State curator Leslie Nigels informed the Rotunda Committee of the Historic Properties Advisory Commission Thursday that the lower plaque on the pedestal of the Davis statue was removed by state facilities workers on the afternoon of Sunday, March 11.
The commission had voted unanimously last Oct. 24 to remove the plaque, citing its subjective language. The panel’s decision was delayed so Republican Gov. Matt Bevin’s administration could review state law to make sure the commission had the authority to remove the plaque.
The news of the plaque’s removal at Thursday’s meeting did not please John T. Suttles of Paducah, the Kentucky division commander of Sons of Confederate Veterans.
He told the committee that Davis, a native of Kentucky, had contributed to the United States before the Civil War that made him worthy of recognition in the state Capitol and that the plaque should have remained. He said he suspected the plaque removal was “done in the middle of the night” because “they are ashamed of what they are doing.”
Suttles mentioned Davis’ service in the Mexican War and as secretary of war under President Franklin Pierce.
He later told reporters that government officials want “to keep rewriting history.”
“We hated the war. We hated slavery, but most of people weren’t fighting for slavery,” Suttles claimed.
Asked how he could support a traitor to his country, Suttles said Davis was never tried for treason. The U.S. government did charge Davis with treason, but U.S. president Andrew Johnson’s impeachment hearings delayed the trial. The government later granted Davis amnesty.
Charlie Young of Lexington asked the committee what will happen to the removed plaque.
Nigels said it will be preserved and may be taken to the Kentucky History Center in Frankfort. She said it will not be reinstalled on the Davis statue.
Young then asked if the public could still see the plaque.
Committee chairman Craig Potts said no final decision has been made on the plaque’s new location.

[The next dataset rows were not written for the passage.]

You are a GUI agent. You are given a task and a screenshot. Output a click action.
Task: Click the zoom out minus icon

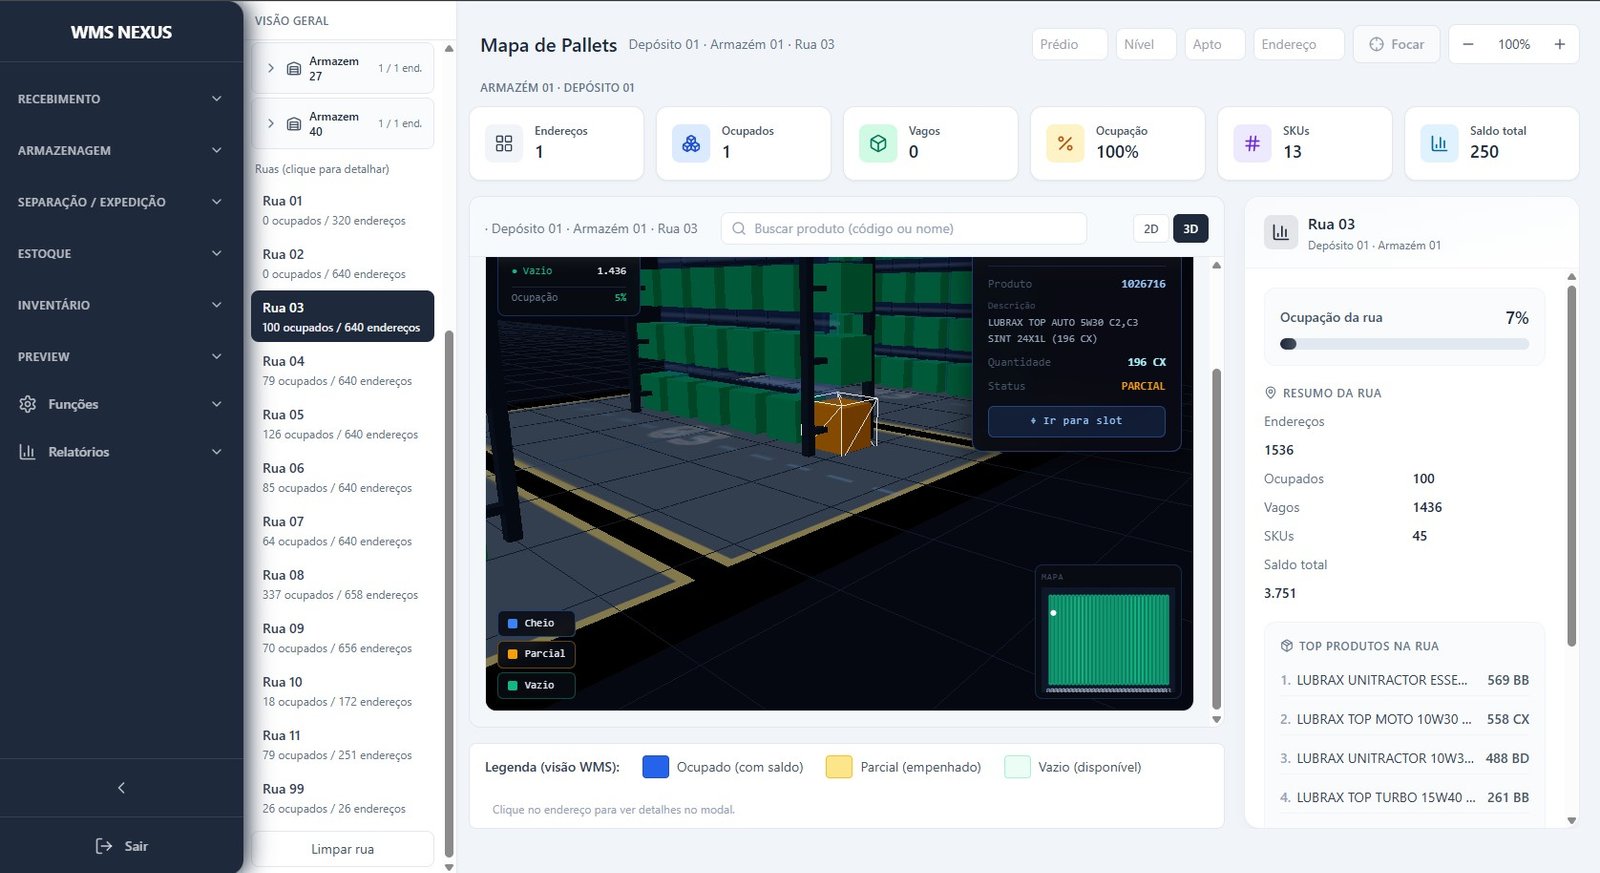1468,44
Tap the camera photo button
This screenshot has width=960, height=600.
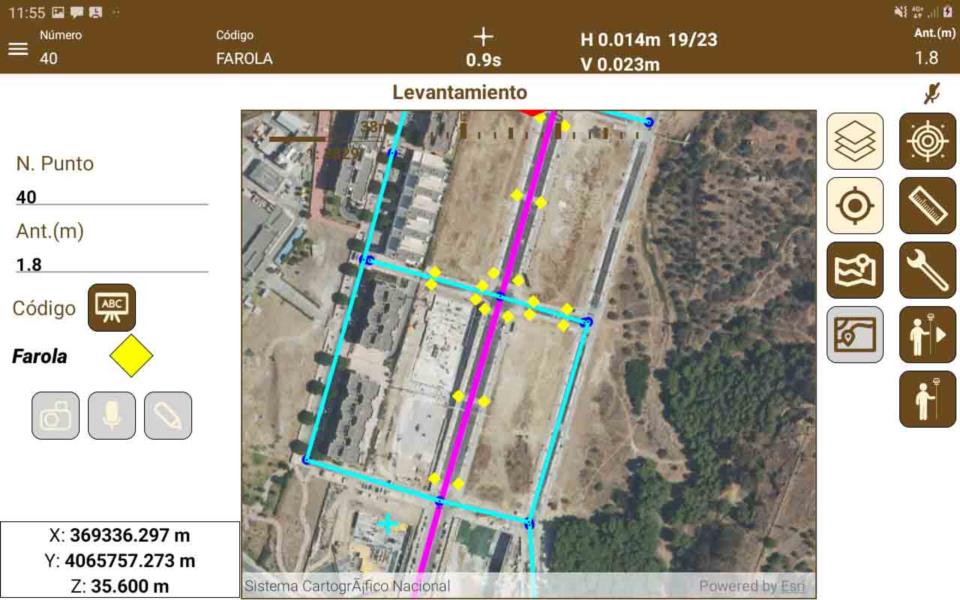click(55, 415)
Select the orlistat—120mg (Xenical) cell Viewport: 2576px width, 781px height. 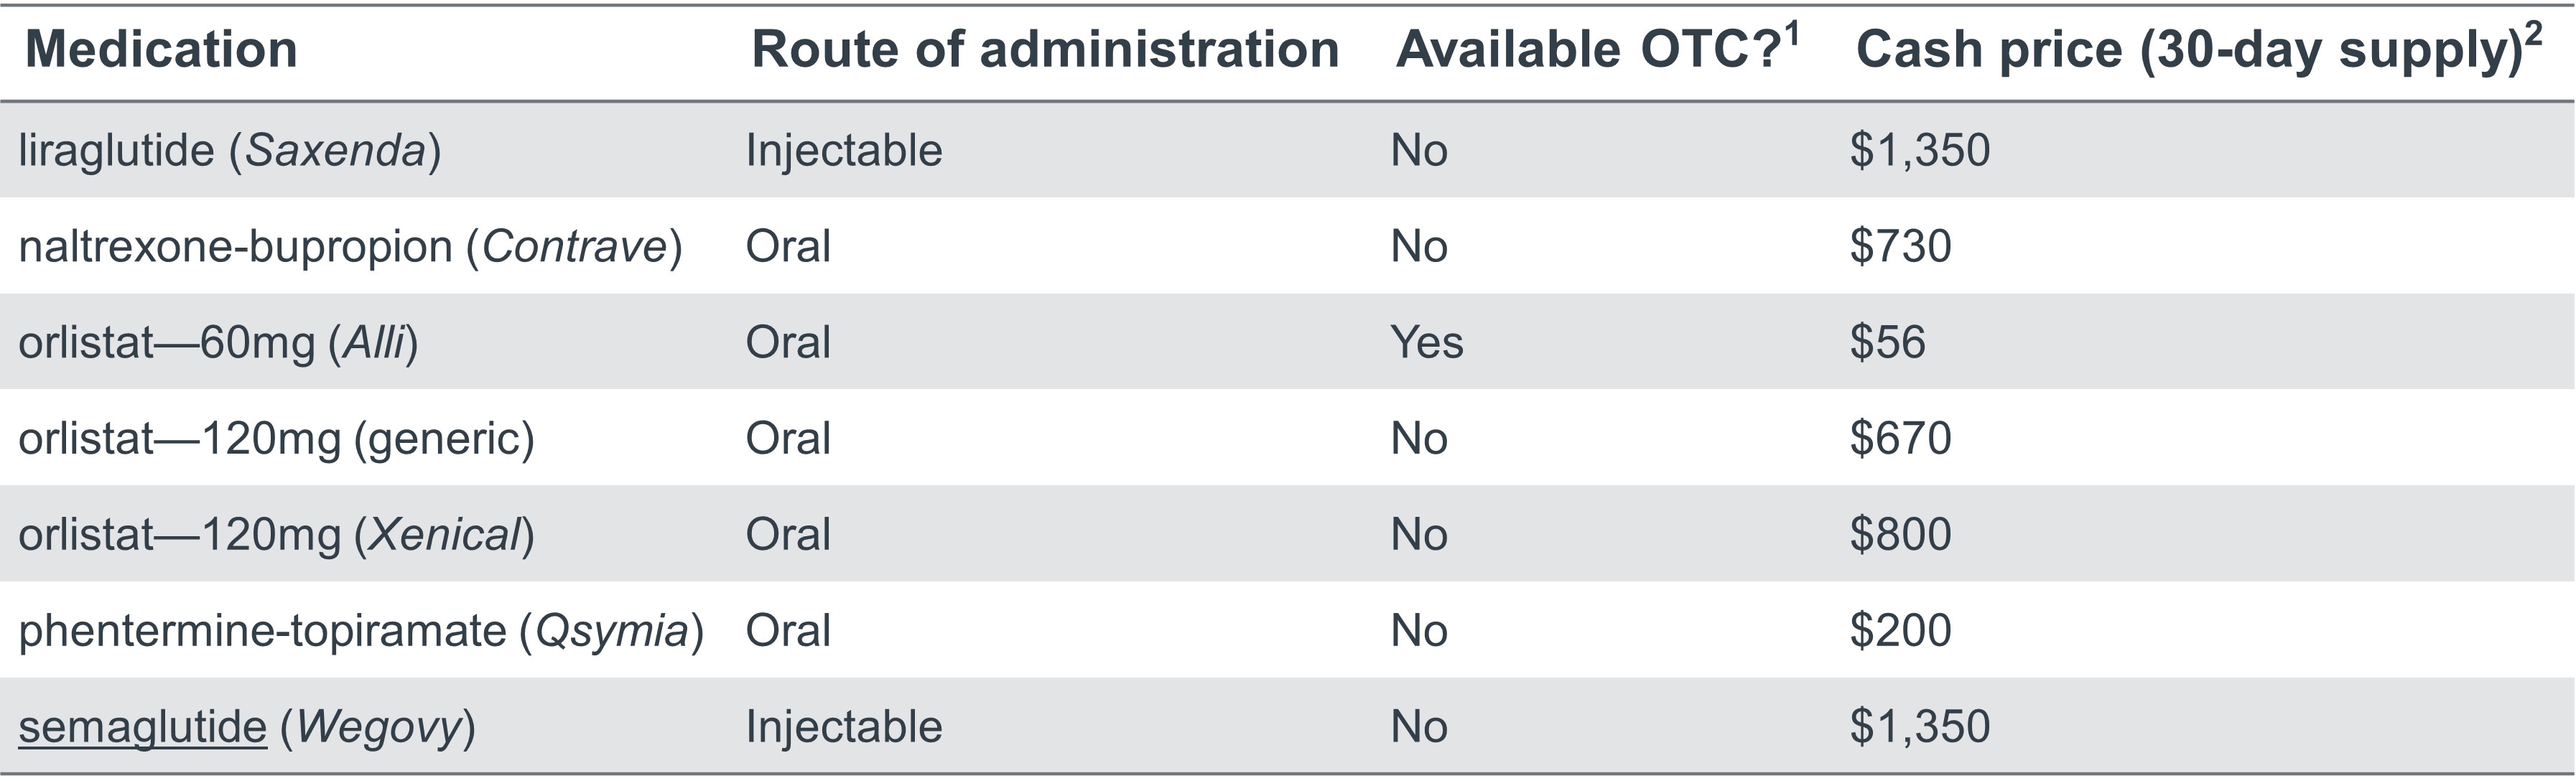point(276,535)
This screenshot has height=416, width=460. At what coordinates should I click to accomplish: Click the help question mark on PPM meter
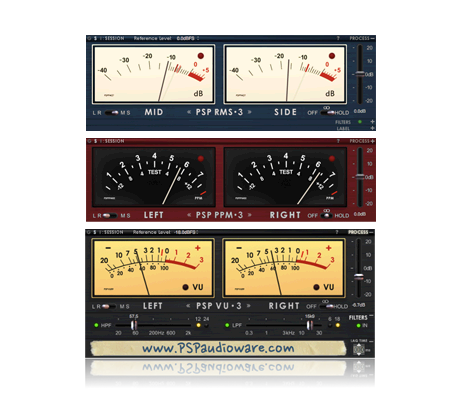[x=338, y=141]
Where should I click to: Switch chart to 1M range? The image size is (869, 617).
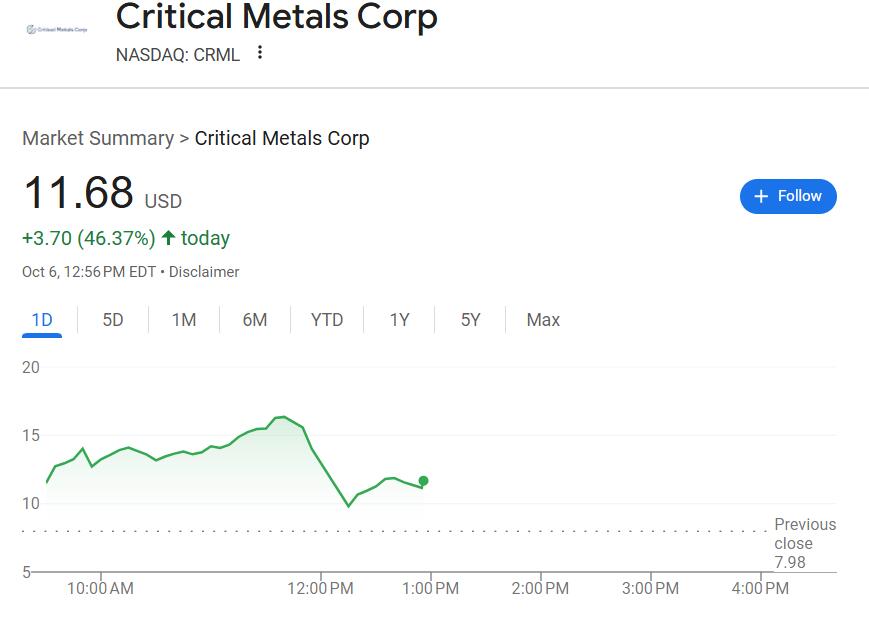184,320
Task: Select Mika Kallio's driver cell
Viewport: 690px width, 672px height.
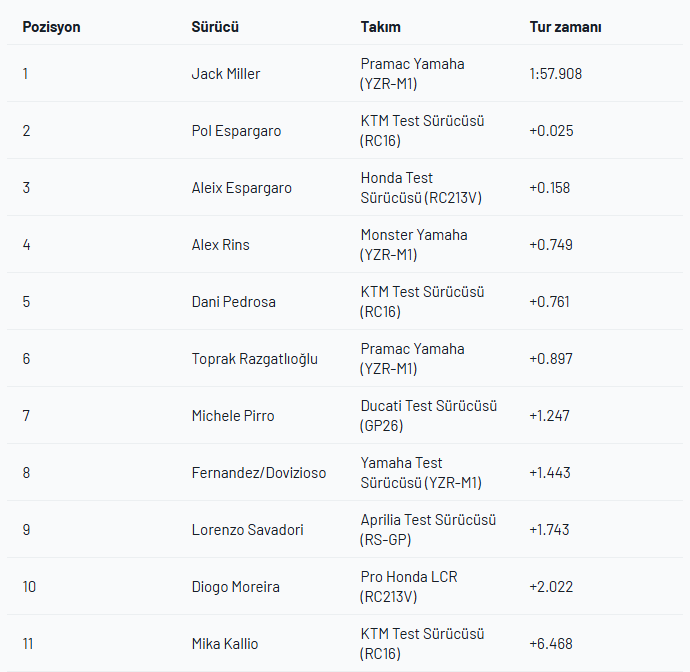Action: pos(224,644)
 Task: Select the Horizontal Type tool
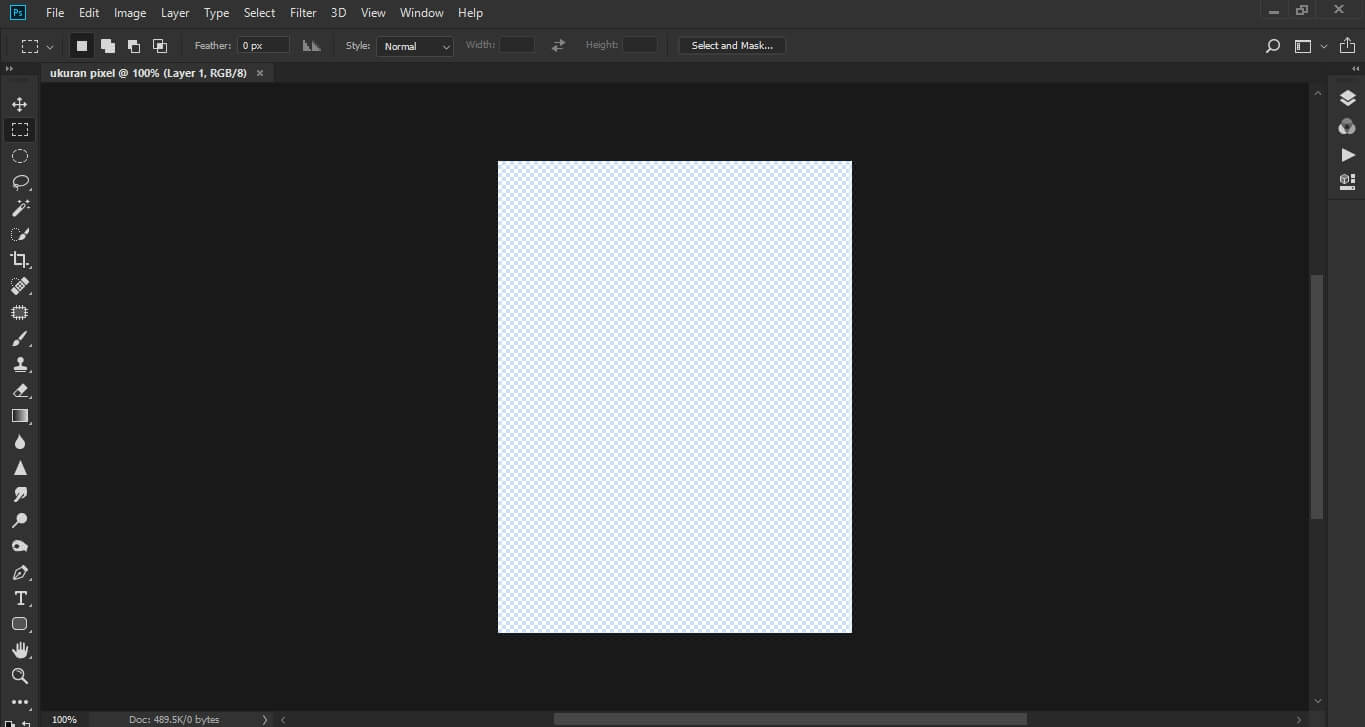[19, 597]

Raoul Cunningham, president of the state conference of the NAACP, said removal of the plaque “was just a way to try to make him look good. It tries to sanitize him but he was what he was — a traitor who led states who wanted slavery.”
Cunningham said the entire statue should be removed from the seat of state government. He and other black leaders have said it is an insult that the Davis statue, which stands a few feet from a larger statue of Abraham Lincoln and not far from the governor’s office, occupies a place of honor in the Capitol.
He also said he was disappointed that the issue of removing the statue was not taken up in this year’s legislative session.
“We talked about it but we realized it wasn’t going anywhere,” he said.
The controversial issue of Confederate statues intensified nationwide last August when protests erupted in Charlottesville, Va., about the city’s plan to remove a statue of Confederate General Robert E. Lee. It had stood in the city since 1924. Violence left one person dead and dozens injured.
The state historic properties commission, which oversees state-owned statues, voted 7-2 in August 2015 to keep the statue where it has been since 1936, but to add educational material that helps put the statue in historical context. Although that vote was taken more than two years ago, no educational material has been produced.
Scott Alvey, deputy director of the Kentucky Historical Society, gave the Rotunda Committee Thursday an update on the research it is doing on statues in the Capitol Rotunda.
The statue was erected at the height of the Jim Crow era, when segregation laws proliferated throughout the South, with the help of the United Daughters of the Confederacy and $5,000 in taxpayer money approved by the state legislature.
The Kentucky Division of the United Daughters of the Confederacy has previously threatened to sue if the plaque is removed.